(Saved entries)
*-*-*

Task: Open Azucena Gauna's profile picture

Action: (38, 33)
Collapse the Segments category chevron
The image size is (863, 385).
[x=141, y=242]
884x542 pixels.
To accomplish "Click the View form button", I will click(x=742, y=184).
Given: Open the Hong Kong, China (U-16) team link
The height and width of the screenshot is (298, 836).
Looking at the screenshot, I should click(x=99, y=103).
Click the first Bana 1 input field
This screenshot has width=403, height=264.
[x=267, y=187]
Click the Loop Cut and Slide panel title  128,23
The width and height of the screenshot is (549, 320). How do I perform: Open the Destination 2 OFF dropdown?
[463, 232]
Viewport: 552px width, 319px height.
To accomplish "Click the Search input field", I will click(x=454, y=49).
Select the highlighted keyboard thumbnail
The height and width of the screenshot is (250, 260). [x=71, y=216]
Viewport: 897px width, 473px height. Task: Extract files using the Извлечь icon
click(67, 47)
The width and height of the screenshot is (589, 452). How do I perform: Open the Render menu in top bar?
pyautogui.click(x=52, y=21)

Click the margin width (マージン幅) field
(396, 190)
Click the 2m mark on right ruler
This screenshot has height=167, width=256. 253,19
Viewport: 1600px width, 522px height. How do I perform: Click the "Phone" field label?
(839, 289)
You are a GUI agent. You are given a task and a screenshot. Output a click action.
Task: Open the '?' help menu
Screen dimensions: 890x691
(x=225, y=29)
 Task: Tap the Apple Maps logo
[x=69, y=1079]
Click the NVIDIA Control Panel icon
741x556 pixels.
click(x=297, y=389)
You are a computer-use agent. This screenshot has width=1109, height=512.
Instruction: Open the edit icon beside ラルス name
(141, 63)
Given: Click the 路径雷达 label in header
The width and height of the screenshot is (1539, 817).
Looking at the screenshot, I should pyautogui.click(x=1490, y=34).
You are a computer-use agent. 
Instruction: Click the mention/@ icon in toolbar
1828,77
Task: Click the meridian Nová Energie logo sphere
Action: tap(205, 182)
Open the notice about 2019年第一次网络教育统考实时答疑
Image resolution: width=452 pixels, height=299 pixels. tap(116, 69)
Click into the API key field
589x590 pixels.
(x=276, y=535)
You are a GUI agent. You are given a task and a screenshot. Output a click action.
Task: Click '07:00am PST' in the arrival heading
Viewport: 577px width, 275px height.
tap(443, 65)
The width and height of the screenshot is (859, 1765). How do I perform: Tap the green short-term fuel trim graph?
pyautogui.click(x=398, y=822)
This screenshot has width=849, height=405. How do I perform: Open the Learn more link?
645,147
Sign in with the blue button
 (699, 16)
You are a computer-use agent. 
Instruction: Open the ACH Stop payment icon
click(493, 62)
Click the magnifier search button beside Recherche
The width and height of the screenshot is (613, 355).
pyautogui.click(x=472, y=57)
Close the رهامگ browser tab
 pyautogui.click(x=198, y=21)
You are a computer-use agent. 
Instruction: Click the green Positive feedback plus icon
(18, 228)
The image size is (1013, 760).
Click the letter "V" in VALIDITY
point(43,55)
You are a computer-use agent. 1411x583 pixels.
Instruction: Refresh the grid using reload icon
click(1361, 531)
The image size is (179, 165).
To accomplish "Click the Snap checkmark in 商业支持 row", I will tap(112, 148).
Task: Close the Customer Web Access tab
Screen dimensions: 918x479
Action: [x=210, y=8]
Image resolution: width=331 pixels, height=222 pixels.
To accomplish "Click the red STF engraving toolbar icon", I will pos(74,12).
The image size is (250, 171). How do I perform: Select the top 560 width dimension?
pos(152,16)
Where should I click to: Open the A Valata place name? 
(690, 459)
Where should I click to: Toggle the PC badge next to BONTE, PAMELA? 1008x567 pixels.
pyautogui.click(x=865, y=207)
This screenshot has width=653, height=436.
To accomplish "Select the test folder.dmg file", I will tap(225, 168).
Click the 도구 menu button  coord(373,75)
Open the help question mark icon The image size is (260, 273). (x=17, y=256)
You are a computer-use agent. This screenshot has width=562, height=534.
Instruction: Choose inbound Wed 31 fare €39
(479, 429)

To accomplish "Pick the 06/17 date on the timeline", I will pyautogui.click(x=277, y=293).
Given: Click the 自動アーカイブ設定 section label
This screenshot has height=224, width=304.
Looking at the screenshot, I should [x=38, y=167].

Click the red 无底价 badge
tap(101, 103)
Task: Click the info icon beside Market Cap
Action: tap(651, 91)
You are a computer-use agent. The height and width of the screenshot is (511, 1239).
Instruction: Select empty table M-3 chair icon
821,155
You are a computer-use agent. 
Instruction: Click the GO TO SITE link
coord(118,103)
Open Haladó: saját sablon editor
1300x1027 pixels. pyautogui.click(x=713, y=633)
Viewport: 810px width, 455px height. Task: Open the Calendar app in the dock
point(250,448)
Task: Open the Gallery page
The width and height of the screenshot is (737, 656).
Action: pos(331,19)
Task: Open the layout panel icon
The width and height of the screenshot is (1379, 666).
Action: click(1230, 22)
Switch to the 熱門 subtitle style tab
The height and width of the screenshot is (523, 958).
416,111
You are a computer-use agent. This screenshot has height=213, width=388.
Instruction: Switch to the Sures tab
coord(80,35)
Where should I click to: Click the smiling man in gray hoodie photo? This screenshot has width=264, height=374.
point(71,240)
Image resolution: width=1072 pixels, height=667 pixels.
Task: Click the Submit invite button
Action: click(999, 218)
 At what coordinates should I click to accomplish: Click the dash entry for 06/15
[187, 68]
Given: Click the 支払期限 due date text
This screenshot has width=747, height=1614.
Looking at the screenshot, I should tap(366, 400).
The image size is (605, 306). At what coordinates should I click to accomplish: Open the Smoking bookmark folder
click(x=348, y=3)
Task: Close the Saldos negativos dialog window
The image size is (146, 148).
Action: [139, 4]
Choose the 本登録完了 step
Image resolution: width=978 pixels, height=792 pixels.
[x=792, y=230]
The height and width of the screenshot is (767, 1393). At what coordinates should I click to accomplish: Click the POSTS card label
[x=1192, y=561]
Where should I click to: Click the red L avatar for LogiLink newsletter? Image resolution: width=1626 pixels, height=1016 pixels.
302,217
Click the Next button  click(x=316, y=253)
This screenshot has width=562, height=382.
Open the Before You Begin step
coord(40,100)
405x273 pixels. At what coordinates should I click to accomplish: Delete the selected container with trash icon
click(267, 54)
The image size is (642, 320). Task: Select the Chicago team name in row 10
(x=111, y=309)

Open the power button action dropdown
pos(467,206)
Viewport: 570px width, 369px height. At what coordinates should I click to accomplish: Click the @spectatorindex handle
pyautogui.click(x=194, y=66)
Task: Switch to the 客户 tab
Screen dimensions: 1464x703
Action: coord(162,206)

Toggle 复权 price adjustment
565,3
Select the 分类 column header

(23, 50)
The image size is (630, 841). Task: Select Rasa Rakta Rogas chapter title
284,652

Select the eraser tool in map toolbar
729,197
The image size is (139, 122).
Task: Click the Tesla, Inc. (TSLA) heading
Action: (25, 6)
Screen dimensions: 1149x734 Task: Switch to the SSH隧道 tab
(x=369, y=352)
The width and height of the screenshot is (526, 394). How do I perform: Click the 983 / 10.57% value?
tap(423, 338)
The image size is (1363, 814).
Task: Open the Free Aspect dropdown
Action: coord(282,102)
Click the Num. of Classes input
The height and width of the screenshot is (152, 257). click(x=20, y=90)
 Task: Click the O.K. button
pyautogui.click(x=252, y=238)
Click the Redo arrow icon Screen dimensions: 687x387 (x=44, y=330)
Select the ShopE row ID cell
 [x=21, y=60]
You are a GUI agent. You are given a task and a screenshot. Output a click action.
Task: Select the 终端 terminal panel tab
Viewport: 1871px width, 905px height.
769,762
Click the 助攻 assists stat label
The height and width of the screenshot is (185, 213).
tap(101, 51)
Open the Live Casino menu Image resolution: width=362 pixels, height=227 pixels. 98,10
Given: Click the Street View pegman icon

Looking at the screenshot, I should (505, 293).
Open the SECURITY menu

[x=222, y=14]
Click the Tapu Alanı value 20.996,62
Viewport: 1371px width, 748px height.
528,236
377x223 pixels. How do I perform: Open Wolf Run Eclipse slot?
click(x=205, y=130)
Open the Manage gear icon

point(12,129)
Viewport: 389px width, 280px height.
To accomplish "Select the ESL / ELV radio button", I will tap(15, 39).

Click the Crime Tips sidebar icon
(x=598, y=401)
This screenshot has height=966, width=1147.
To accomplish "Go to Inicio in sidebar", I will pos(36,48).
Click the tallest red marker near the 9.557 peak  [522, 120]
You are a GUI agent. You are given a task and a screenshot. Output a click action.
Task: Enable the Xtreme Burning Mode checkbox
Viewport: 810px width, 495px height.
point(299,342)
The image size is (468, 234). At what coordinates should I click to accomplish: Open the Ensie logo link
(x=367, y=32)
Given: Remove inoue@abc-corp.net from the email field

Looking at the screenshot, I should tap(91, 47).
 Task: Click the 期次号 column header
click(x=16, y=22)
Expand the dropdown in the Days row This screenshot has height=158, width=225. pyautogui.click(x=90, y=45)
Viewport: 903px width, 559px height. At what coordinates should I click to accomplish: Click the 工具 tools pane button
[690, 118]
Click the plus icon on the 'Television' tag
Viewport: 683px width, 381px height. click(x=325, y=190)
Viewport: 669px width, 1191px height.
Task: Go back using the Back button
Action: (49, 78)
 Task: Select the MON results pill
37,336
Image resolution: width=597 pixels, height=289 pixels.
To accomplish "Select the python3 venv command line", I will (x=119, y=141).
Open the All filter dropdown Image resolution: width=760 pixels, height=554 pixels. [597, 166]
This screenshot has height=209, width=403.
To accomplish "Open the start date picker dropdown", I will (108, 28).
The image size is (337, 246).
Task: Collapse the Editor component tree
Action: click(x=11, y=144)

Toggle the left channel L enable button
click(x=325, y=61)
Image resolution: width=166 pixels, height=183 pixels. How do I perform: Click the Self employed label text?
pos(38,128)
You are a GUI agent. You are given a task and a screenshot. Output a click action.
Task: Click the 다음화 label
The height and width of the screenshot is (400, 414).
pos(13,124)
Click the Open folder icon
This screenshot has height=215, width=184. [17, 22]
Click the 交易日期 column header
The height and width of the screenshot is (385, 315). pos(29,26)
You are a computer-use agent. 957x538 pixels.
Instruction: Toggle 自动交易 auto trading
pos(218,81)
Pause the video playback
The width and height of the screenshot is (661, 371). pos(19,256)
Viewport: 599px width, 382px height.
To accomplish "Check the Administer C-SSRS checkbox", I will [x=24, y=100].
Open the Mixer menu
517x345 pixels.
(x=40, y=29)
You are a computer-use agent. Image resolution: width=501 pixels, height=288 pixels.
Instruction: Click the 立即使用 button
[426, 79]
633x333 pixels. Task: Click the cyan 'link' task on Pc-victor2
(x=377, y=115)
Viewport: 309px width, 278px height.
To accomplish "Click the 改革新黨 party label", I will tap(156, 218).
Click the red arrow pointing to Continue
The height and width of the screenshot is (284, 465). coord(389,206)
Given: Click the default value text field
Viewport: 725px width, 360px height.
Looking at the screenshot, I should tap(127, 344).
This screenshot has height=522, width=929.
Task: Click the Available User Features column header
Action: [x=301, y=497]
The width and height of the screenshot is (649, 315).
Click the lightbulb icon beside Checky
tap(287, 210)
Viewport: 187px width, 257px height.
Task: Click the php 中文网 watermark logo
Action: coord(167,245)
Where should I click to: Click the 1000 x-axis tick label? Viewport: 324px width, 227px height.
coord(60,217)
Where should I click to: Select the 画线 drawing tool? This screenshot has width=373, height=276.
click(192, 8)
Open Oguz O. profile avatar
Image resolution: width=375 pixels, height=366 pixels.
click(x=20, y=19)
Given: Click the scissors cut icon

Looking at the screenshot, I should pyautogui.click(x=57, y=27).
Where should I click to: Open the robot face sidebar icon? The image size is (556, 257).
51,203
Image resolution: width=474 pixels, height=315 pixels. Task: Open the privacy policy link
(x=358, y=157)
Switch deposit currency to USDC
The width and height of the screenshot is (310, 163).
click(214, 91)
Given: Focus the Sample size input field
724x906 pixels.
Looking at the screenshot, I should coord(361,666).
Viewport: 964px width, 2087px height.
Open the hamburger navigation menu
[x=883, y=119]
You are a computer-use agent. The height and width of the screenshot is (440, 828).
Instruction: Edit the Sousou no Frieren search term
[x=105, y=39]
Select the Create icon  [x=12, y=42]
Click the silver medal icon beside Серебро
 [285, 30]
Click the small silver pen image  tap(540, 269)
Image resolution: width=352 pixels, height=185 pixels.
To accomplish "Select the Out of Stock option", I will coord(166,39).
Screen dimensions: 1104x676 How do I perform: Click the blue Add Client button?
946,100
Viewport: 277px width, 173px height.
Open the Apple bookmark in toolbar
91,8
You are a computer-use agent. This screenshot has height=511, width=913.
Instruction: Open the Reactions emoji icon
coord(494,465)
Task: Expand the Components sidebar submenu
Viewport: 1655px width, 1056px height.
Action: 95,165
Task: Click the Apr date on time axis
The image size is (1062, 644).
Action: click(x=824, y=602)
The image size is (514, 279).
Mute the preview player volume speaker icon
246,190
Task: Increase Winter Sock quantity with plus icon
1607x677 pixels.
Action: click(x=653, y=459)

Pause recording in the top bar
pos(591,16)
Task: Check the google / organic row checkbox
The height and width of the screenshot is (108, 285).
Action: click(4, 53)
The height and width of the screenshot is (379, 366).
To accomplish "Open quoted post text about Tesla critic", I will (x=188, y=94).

*-*-*

TASK STATEMENT: Copy the stretch of the records above that runs from the line with "Task: Click the 期次号 column header" through the line with "Expand the dropdown". Both end lines belong in the copy, and nothing else does.

THE ANSWER:
 Task: Click the 期次号 column header
click(x=16, y=22)
Expand the dropdown in the Days row This screenshot has height=158, width=225. pyautogui.click(x=90, y=45)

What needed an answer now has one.